Monday, September 26, 2005

CFO Answers Complaint, Takes Fifth

What's that, answer a PSLRA complaint? No motion to dismiss? Yes, it's true, and you can read all about it in one of two separate opinions issued by Judge William S. Duffey, Jr. (N.D. Ga.) in the securities class action and the consolidated derivative action in the Friedman's litigation. There's a lot to go over in the securities opinion, with the court evaluating "eleven motions to dismiss" the 1933 and 1934 claims filed by executives, outside directors, underwriters, control entities, and Ernst & Young. "Essentially, Plaintiffs contend Defendants engaged in significant accounting fraud, resulting in the overstatement of the Company's reported earnings." And yep, the former CFO (Victor M. Suglia) "did not file a motion to dismiss," opting instead to answer by "asserting his Fifth Amendment rights in response to many of Plaintiffs' allegations." As for everyone else, the Court largely denied their motions to dismiss, finding that Plaintiffs "assert a systemic practice by which the Company inflated revenue by booking sales for which they knew payment was improbable," and "have identified and pleaded with sufficient particularity five categories of alleged misconduct that resulted in the Company's issuance of allegedly false and misleading financial statements during the class period."

As for the derivative action, which Judge Duffey noted consists of "similar allegations," it didn't fare so well. "The Court concludes that Plaintiffs have failed to allege particularized facts, either in isolation or in their totality, creating reasonable doubt as to a majority of the directors' independence or disinterestedness to excuse the requirement that Plaintiffs make demand on the Board." Case dismissed.

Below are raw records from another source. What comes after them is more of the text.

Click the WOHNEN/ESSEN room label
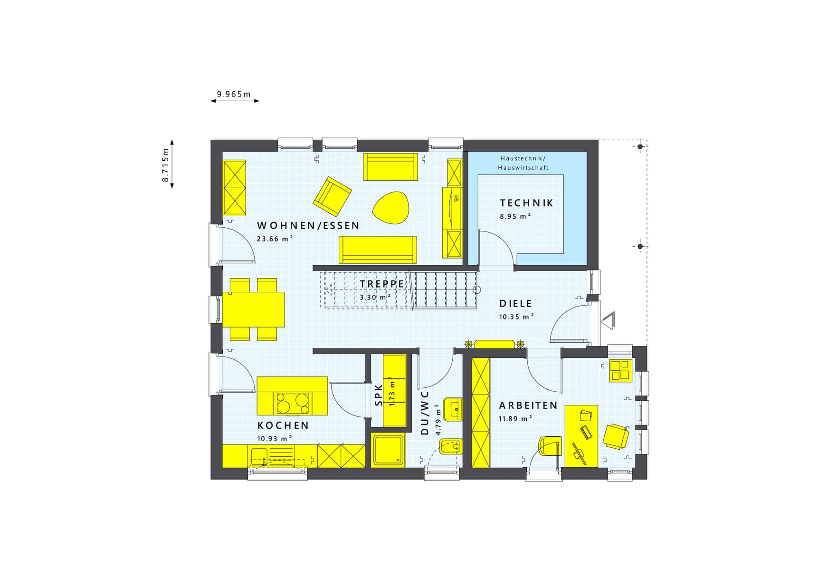click(x=308, y=226)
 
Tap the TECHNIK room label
click(x=526, y=203)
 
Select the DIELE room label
click(x=515, y=304)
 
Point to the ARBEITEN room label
click(x=528, y=405)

You can read In re Friedman's Securities Litigation at 2005 U.S. Dist. LEXIS 19503, and In re Friedman's Derivative Litigation, at 2005 U.S. Dist. LEXIS 20094. Both were issued on September 7, 2005.

Nugget: "In light of the complexity of the allegations and Plaintiffs' obligation to plead its claims with particularity -- a separate ground on which Defendant urges Plaintiffs' Complaint be dismissed -- the Court finds Plaintiffs' Complaint is not a "shotgun pleading" which should be dismissed."